> **To-do item**
Rewrite the rows starting at the line that contains "At what (x,y)" and ending at the line that contains "Looking at the", changing "coordinate pair" to "point" and keeping everything else the same. Leave the pictures out of your answer.

===== Records for processing

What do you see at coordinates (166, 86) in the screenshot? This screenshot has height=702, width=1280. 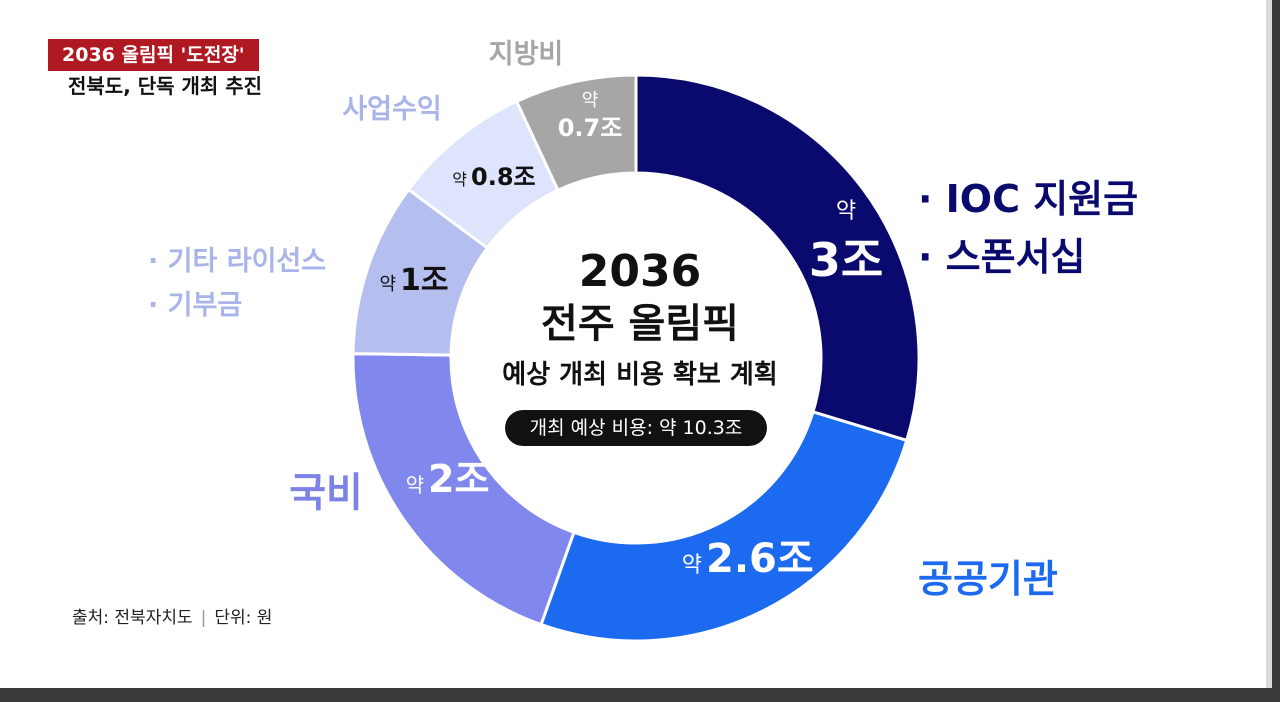 I see `headline-subtitle: 전북도, 단독 개최 추진` at bounding box center [166, 86].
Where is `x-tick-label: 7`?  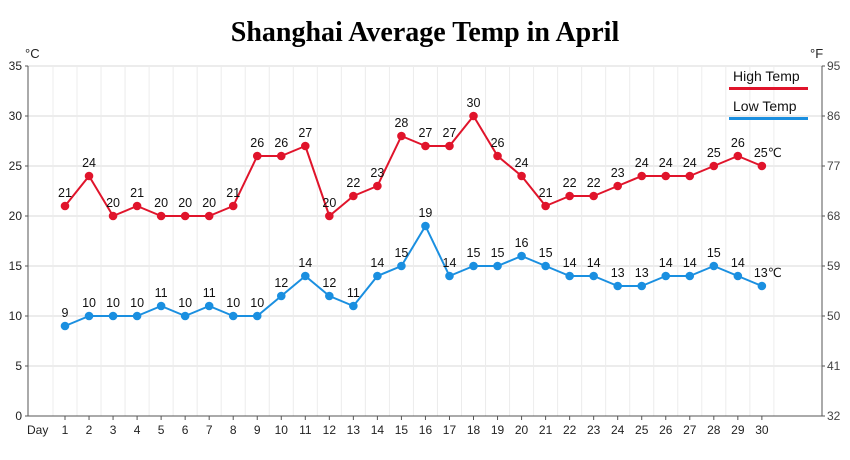 x-tick-label: 7 is located at coordinates (210, 430).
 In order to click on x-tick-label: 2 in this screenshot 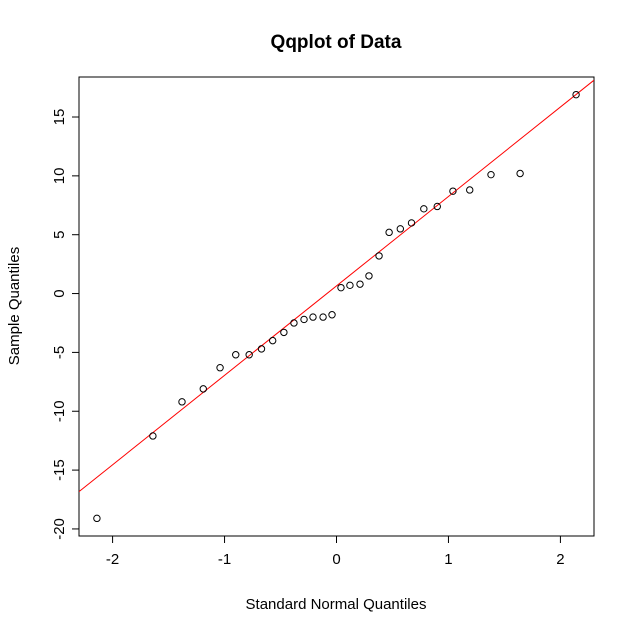, I will do `click(560, 560)`.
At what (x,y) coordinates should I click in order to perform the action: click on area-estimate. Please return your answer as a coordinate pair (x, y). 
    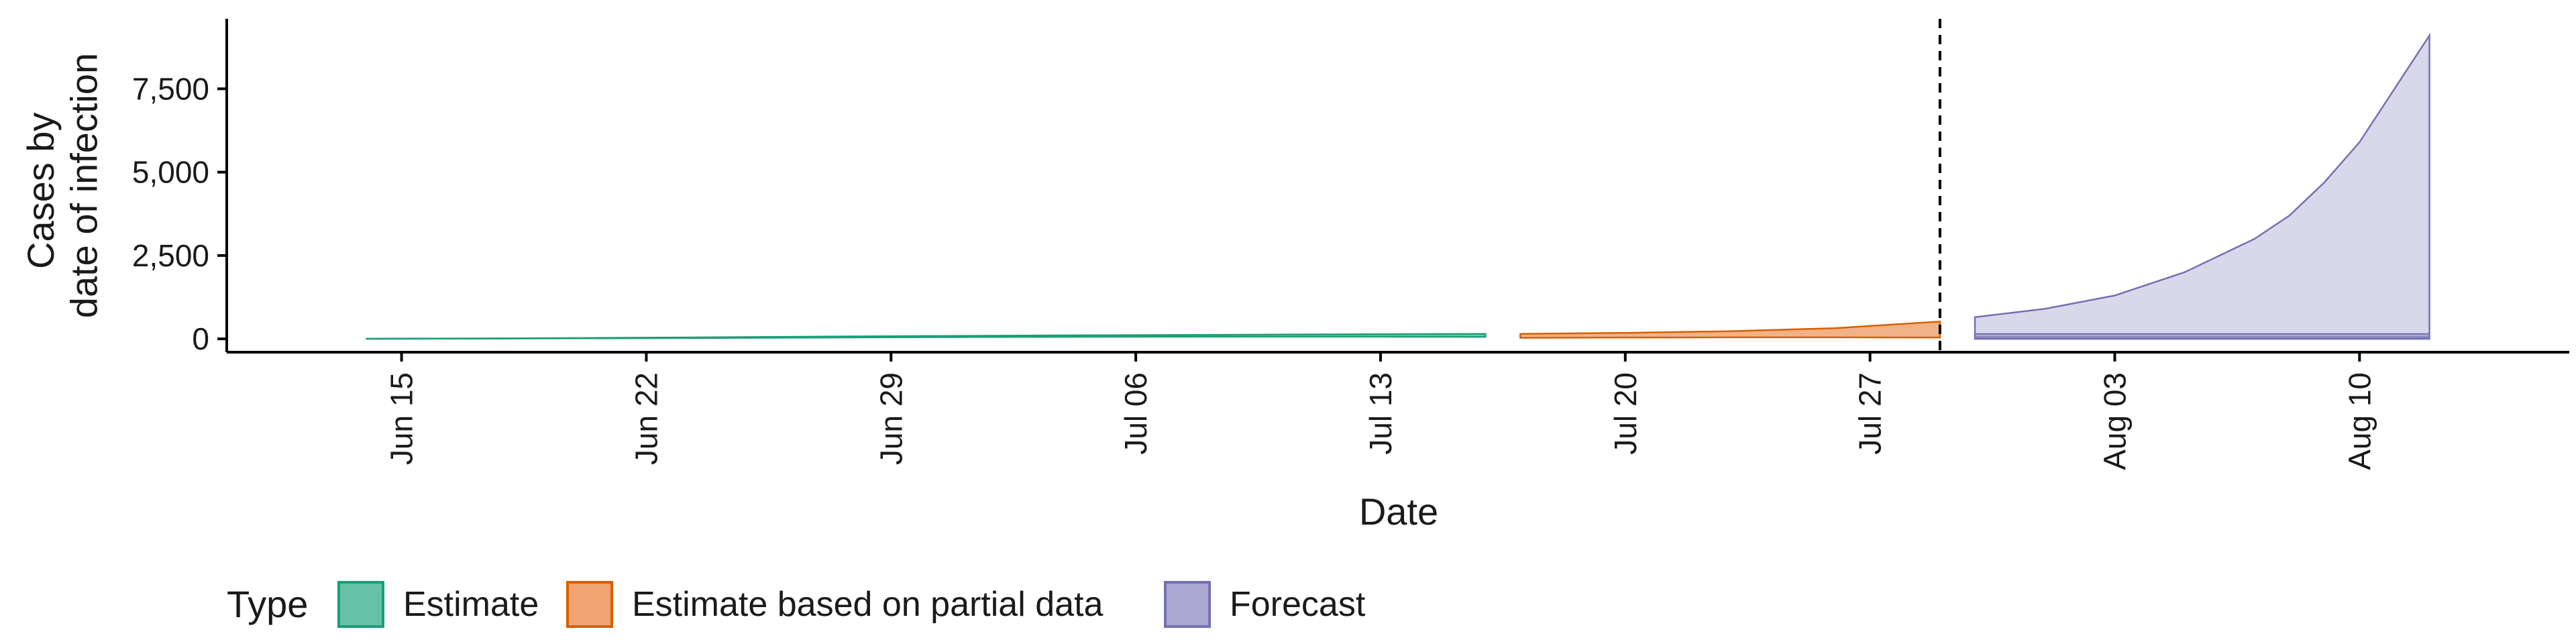
    Looking at the image, I should click on (926, 336).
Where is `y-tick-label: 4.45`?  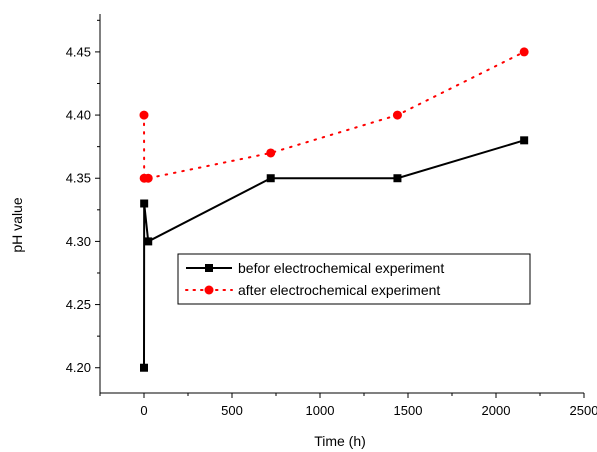 y-tick-label: 4.45 is located at coordinates (78, 52).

==========

> **Exercise response**
At what (x,y) coordinates should I click in order to perform the action: click on area-estimate. Please return your answer as a point (x, y). 
    Looking at the image, I should click on (926, 336).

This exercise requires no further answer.